• [What to produce]
Repeat precisely the line in which "You are a GUI" occurs and all lines that follow it in the entries below. Pictures must be omitted.

• [Supplied material]

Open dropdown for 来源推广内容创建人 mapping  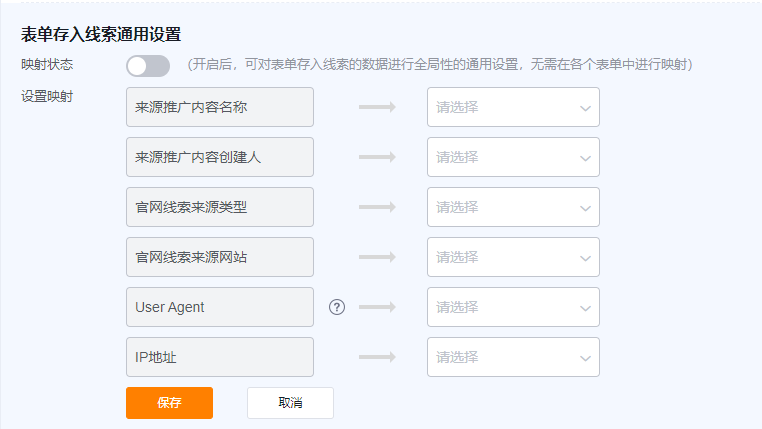513,157
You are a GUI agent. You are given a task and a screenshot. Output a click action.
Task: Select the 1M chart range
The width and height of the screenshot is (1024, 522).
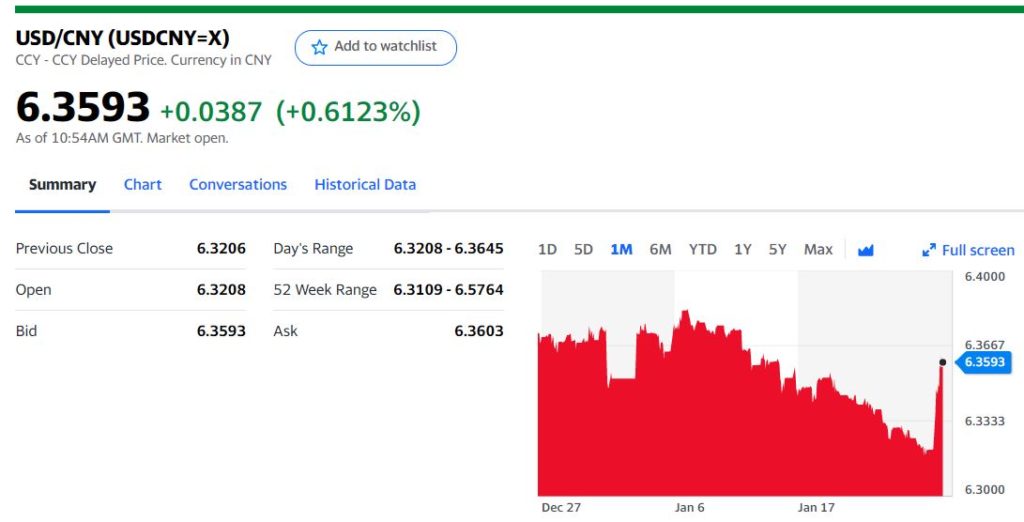[x=621, y=250]
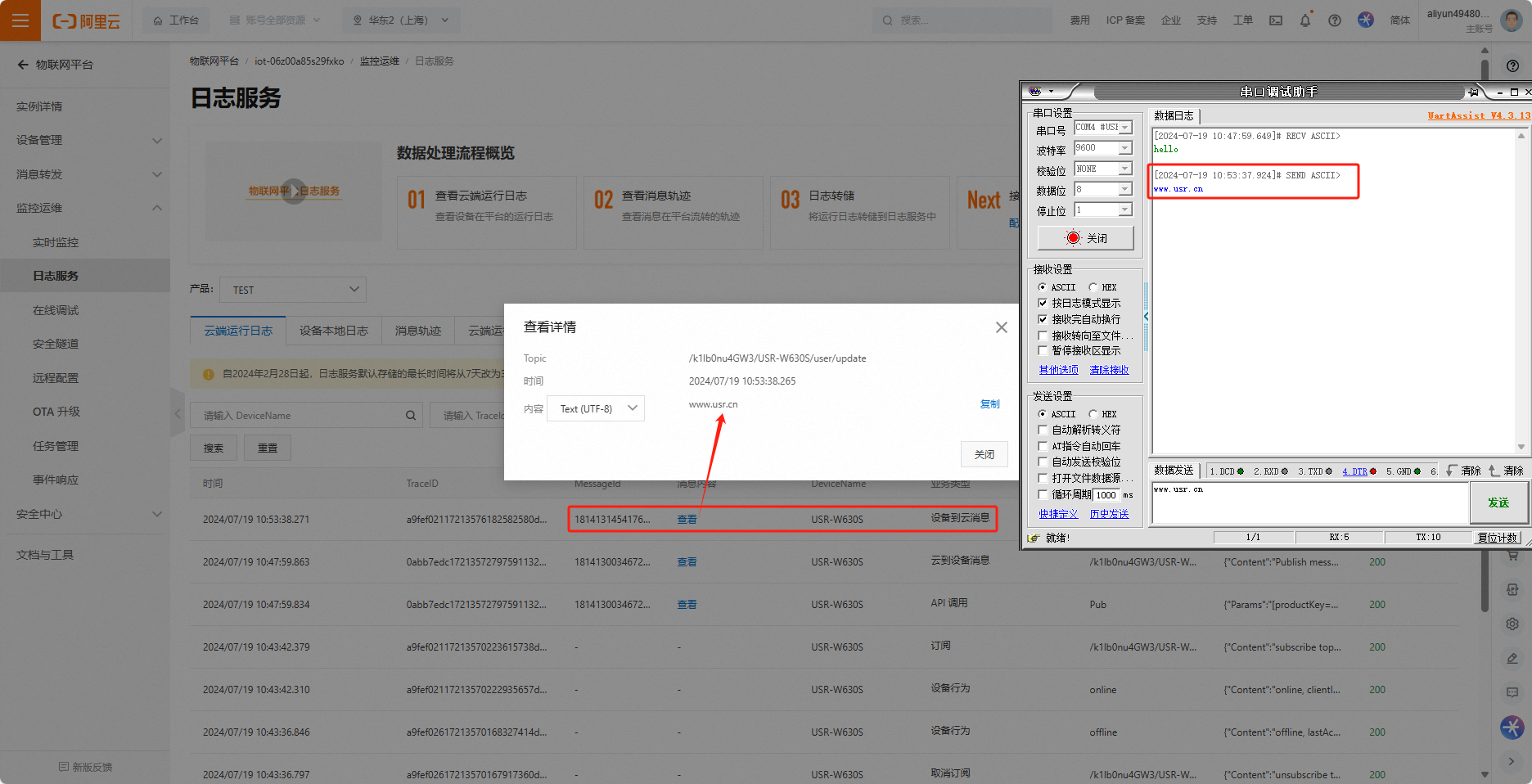Image resolution: width=1532 pixels, height=784 pixels.
Task: Uncheck the 按日志模式显示 checkbox
Action: (x=1043, y=303)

• [Result of the exercise]
You are a GUI agent. You are given a task and a screenshot. Output a click action.
Task: Select the 1M chart range
The width and height of the screenshot is (1024, 522).
[x=621, y=250]
Image resolution: width=1532 pixels, height=784 pixels.
Task: Uncheck the 按日志模式显示 checkbox
Action: (x=1043, y=303)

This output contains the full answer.